Trained personnel required for preventive medicine: Minister

At the National Assembly Standing Committee Session on March 26, Health Minister Nguyen Thi Kim Tien stressed the importance of trained personnel in preventive medicine, while answering questions on medical treatment and development of human resources for the health sector.
With infectious diseases becoming more rampant, preventive medicine is important to mitigate and alleviate suffering of individuals.

Patients crowd a waiting area at Cho Ray Hospital in HCMC (Photo: SGGP)

The health minister presented some measures to attract more students into the faculty of preventive medicine, such as those with lower scores. She also said that the ministry will allocate more funds to build preventive medicine centres in remote and disadvantaged districts.

Minister Tien pointed out the shortcomings in preventive medicine in the country, saying that some districts had too many centres but a shortage of trained personnel.

She also said the ministry has submitted a plan for developing and training more human resources for preventive medicine. In addition, to attracting students to study preventive medicine, the ministry will give preference to preventive medical workers for study programmes abroad or in international cooperation projects.

The Minister revealed that this year the Ministry will submit a request to the Government for the issuance of a Decree to renew the financial mechanism for its non-business affiliates to get additional investment for medical examination and treatment. Besides, medical service charges will also be adjusted to improve the quality of medical examination.

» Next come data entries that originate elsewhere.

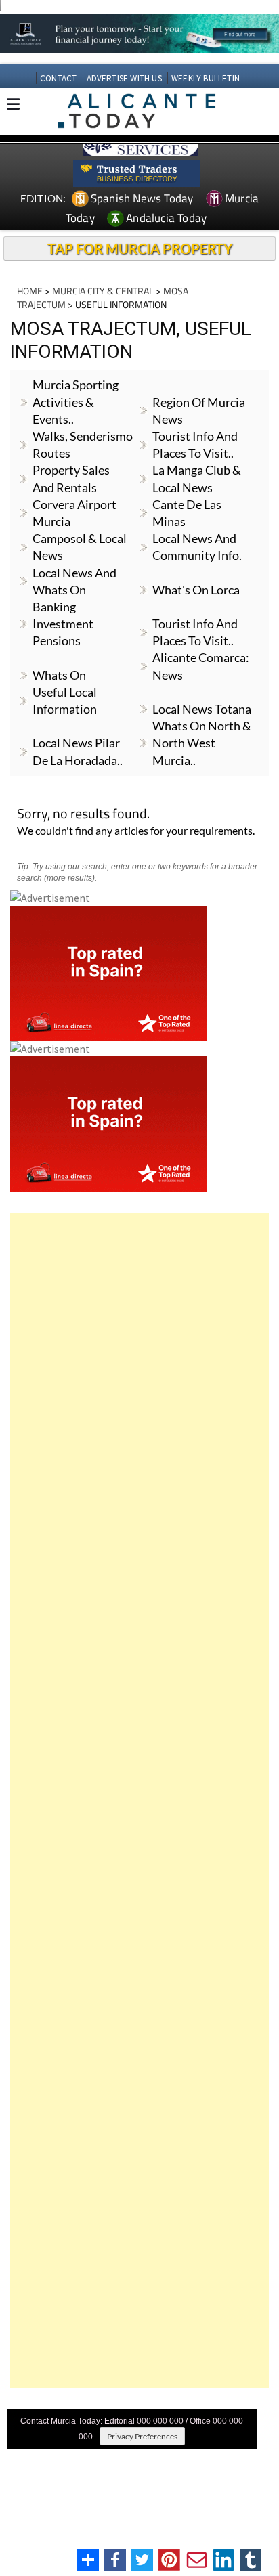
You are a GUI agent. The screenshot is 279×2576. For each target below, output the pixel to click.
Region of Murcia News (198, 411)
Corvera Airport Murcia (74, 513)
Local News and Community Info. (197, 547)
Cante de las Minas (186, 513)
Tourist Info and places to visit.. (195, 444)
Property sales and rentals (71, 478)
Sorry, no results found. (83, 814)
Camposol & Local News (80, 547)
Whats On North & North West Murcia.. (201, 742)
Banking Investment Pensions (63, 623)
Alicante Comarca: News (200, 666)
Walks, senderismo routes (83, 444)
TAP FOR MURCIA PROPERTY (139, 248)
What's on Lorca (196, 589)
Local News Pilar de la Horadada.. (78, 751)
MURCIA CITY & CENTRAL (103, 291)
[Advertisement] (139, 1800)
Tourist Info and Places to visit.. (195, 632)
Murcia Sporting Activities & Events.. (76, 401)
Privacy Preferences (142, 2436)
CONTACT (58, 78)
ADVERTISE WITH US (124, 78)
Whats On (59, 675)
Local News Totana (201, 708)
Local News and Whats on (74, 581)
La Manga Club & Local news (196, 478)
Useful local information (65, 700)
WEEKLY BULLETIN (205, 78)
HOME (30, 291)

The minister also complained that while demand for examination and treatment is increasing, state budget has just satisfied a small portion, especially for central hospitals or hospitals in big cities.

For instance, central hospitals need over VND2 trillion a year for improving, upgrading and purchasing medical equipment. However, so far they have received around VND1 trillion, which has put a spoke in the implementation of many projects.

By April this year, the Ministry will submit to the Government a plan to address the overloading in major hospitals, which will include solutions for improving infrastructure, administration, financial and human resources. The Ministry will also build satellite hospitals to lessen pressure on big hospitals.  

As a final measure Minister Tien suggested that patients who are compelled to share a bed will be charged only 50 per cent of hospital expense. This measure will clearly restrict some hospitals from intentionally benefiting from an overcrowding situation and exploiting patients.